ROMA — Senato dei sindaci? «No, semmai Senato delle Regioni e delle autonomie». Senatori eletti direttamente? «No, devono essere espressione delle istituzioni territoriali». Il costituzionalista Valerio Onida non condivide le proposte di Renzi e Alfano e ad esse contrappone un «vero Senato delle Regioni».
Senato prossimo venturo, al momento ancora una grande confusione. Lei come la vede?
«Intanto si tratta di una “riforma”, e non di un’abolizione del Senato. C’è largo accordo, e su questo anche io convengo, sul fatto che il nuovo Senato non debba più essere chiamato a dare la fiducia al governo. Per quanto riguarda l’attività legislativa, solo le leggi più importanti dovrebbero restare bicamerali».
E tutte le altre?
«L’intervento del Senato dovrebbe essere eventuale e facoltativo, nel senso che esso potrebbe chiedere di emendare i progetti approvati dalla Camera, la quale però avrebbe l’ultima parola».
Mi scusi, ma con quale criterio, e chi soprattutto, dovrebbe decidere quali sono le leggi importanti?

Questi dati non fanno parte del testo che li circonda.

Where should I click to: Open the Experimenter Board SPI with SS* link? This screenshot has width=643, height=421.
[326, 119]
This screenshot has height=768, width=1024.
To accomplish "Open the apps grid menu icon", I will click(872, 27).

«Le leggi che resterebbero bicamerali dovrebbero essere esattamente
indicate nella Costituzione: per esempio, certamente quelle costituzionali».

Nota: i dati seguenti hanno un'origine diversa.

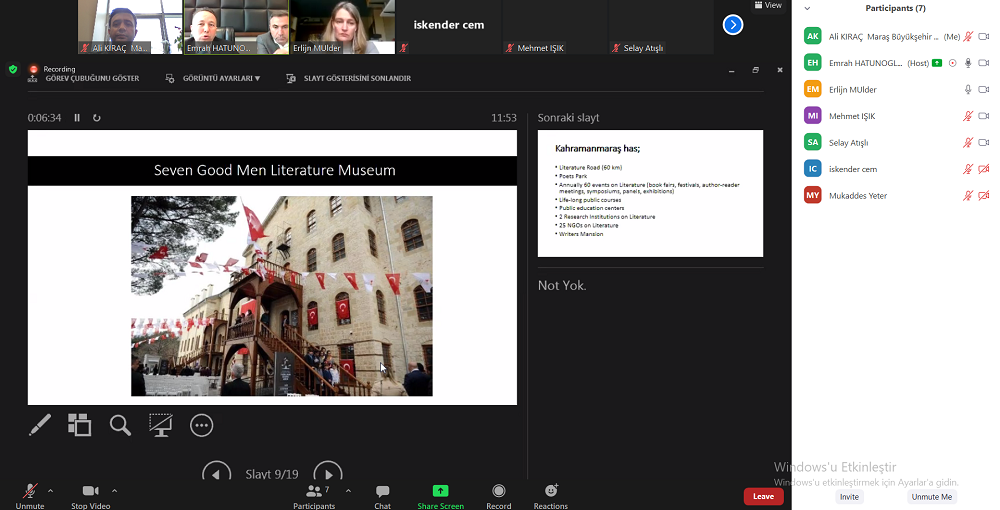This screenshot has height=510, width=1000.
Task: Click the next slide preview thumbnail
Action: (x=650, y=193)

Il punto maggiore di discussione è su come sarà composto il nuovo Senato. Tra Renzi (sindaci, governatori, uomini illustri) e Alfano (senatori ancora eletti) chi sceglierebbe?
«Non si tratta certo di scegliere tra queste due ipotesi. Entrambe molto discutibili, per non dire altro. Infatti il nuovo Senato avrà senso solo se sarà costituito come una Camera rappresentativa delle istituzioni territoriali, Regioni ed eventualmente enti locali. Per ottenere ciò bisogna che i senatori non siano eletti direttamente dai cittadini, come i deputati, altrimenti avremmo un doppione della Camera, e non si capirebbe perché il Senato dovrebbe essere escluso dal rapporto fiduciario con il governo».
Invece un Senato delle Regioni che rappresentatività avrebbe?
«I senatori dovrebbero essere tali in forza dell’ufficio ricoperto nelle istituzioni territoriali (presidenti delle giunte e presidenti dei consigli regionali) o perché eletti dalle assemblee di questi enti nel proprio seno. Quindi, eletti dai consigli regionali ed eventualmente, in parte, dagli organi che rappresentano gli enti locali delle singole Regioni (i consigli regionali delle autonomie locali, previsti dalla Costituzione)».
Perché esclude del tutto i sindaci?
«Non avrebbe alcun senso portare al Senato, addirittura in maggioranza, i soli Sindaci dei Comuni capoluogo di provincia. A parte la contraddizione tra questa ipotesi e la prospettata abolizione (che non condivido) o la riforma delle Province, sta di fatto che non sarebbe ammissibile dare in Senato rappresentanza ai soli cittadini che vivono nei centri maggiori, escludendo quelli che vivono nei Comuni più piccoli».
Pollice verso pure per gli uomini famosi?
«Non ha senso nemmeno portare in Senato una pattuglia di personalità più o meno illustri che non sarebbero rappresentative di alcunché. Bastano, semmai, gli attuali senatori a vita nominati dal capo dello Stato».
Il suo Senato è solo regionale?
«Nel senso che esso rappresenterebbe le istituzioni autonomistiche di ogni Regione. Solo così potrebbe portare in Parlamento la voce delle istituzioni territoriali, e quindi anche collaborare perché la legislazione nazionale realizzi e rispetti chiari equilibri tra centro e periferia, in conformità al principio autonomistico espresso nell’articolo 5 della Costituzione».